Harallaby, Clausewitz, and Aeneas

How do you motivate educators?  Boy that’s a good question!  Spoiler Alert…my Big Walnut University students did a remarkable job of motivating me this semester. Read on to learn how.

Many are convinced that all we need to do to motivate, or to in some cases frighten, teachers is to make schools function like the private sector: 

  • Make teachers compete
  • Institute merit pay
  • Plaster teacher performance records everywhere, like on the post office bulletin board next to wanted criminals.


Believe me…I get it!  Motivating teachers IS important.   Dana Goldstein recently authored a fascinating article in Slate about the benefits and limitations of merit pay.   The track record of merit pay has been mixed.  The take home…so far at least: merit pay has worked well only in certain situations.  In those situations where it’s worked, it’s been expensive, and limited in its appeal.

Always remember, education is a non-profit endeavor.  Teachers don’t teach to become rich…they teach to make others rich!  Competition doesn’t always bring out the best in us.  Don’t believe me?  Check out parent behavior at your next local youth sporting event.

In the midst of my first year of teaching at Mt.
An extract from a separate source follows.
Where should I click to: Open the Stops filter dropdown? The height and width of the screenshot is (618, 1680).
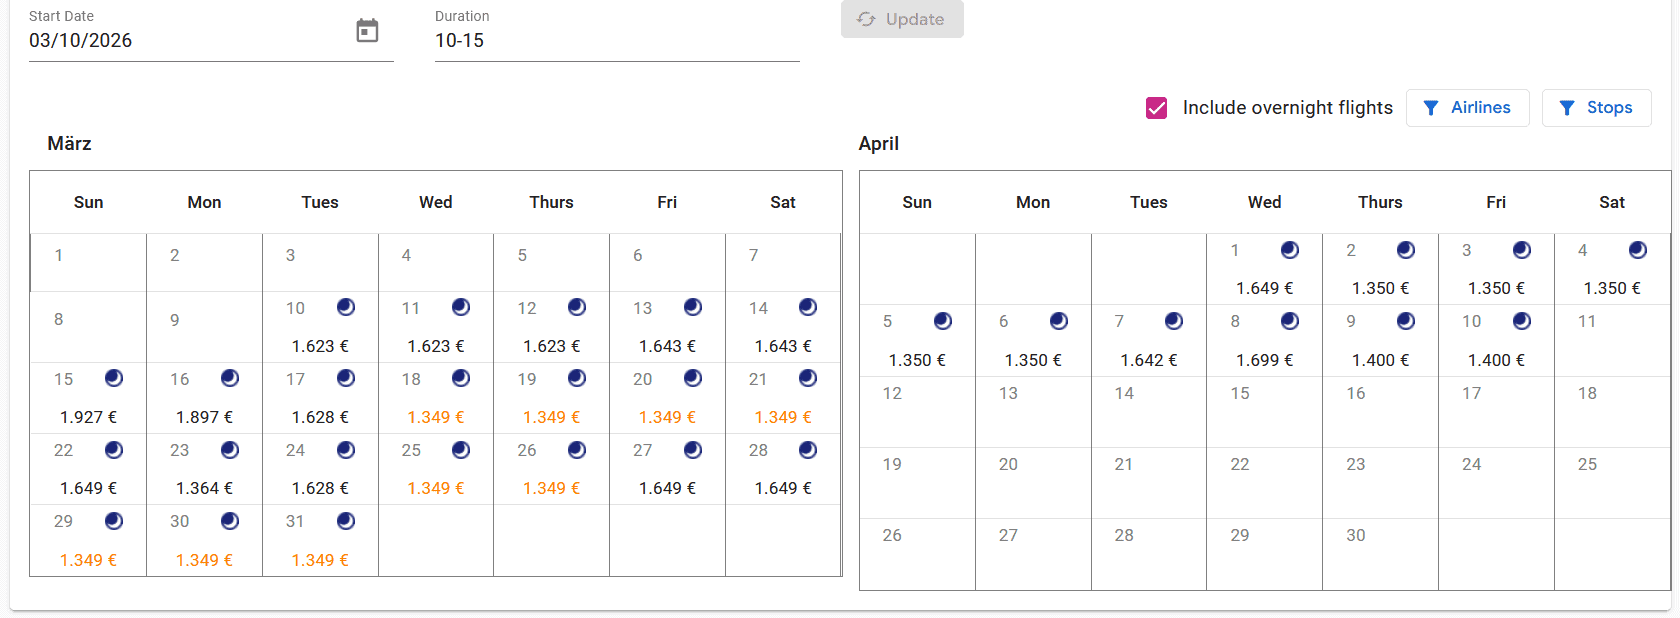1596,108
Vernon High School, I made a great friend.  John Frye was a Physical Science instructor.   He had five years experience, so he was my unofficial mentor.  But he was an unorthodox mentor by any measure.  We coached middle school football together, and being young bachelors, we hung out a lot.  Spending time with him was fascinating.  He had worked on an oilrig, lived out west, and almost any topic brought up, he had read about, and offered intriguing paradigms.  He was one of those guys that constantly surprised you.  If a tourist from Egypt appeared and asked directions, he might break them out in fluent Arabic, a skill you had no idea he possessed.  He was that kind of guy.

One night, we were discussing Life the Universe and Everything and he said the following: “Jimmy, in this job we’re like rats in a cage.  The bell rings and we run to this room.  Then, we do our little act for fifty minutes.  Then, the bell rings again and we run to the next class and do the same.  In the middle of our day, we wolf down our lunch, and then hustle through the afternoon.  We do the same, day after day, year after year.”

Whoa!  This wasn’t uplifting.  I asked him why he remained in teaching.  He was adamant, “It’s a great job and I’ve tried others.”

He claimed the routine nature of the job was his primary struggle and the majority of the work he really enjoyed.

He stared me down and said, “Hey, am I not allowed to bitch just a little?”

Enough said!



I’ve thought about his statement a lot.  I’m acquainted with many guidance counselors and administrators, and to a person, they claim the prospect of going back to the routine nature of the classroom has zero appeal.  They all miss the relationships with the students, but not the confinement of “that bell schedule”.  I’m very close to one former teacher who went into guidance, and then administration.  She definitely echoes this sentiment.  Oh by the way…it’s my roommate Penny Sturtevant.

While the routine nature of education isn’t a huge turnoff, I’ve had moments, when I felt claustrophobic.  Teaching is obviously not assembly line work, but sometimes it feels that way.

And yet, millions of my comrades around the country and I take on each year determined and enthusiastic.  Yes…there are some lazy teachers, but they’re a small minority.  Other staff members consider them pathetic.  And, does anyone really believe the private sector is slackerless?  Educators take great pride in what we do and our work is important.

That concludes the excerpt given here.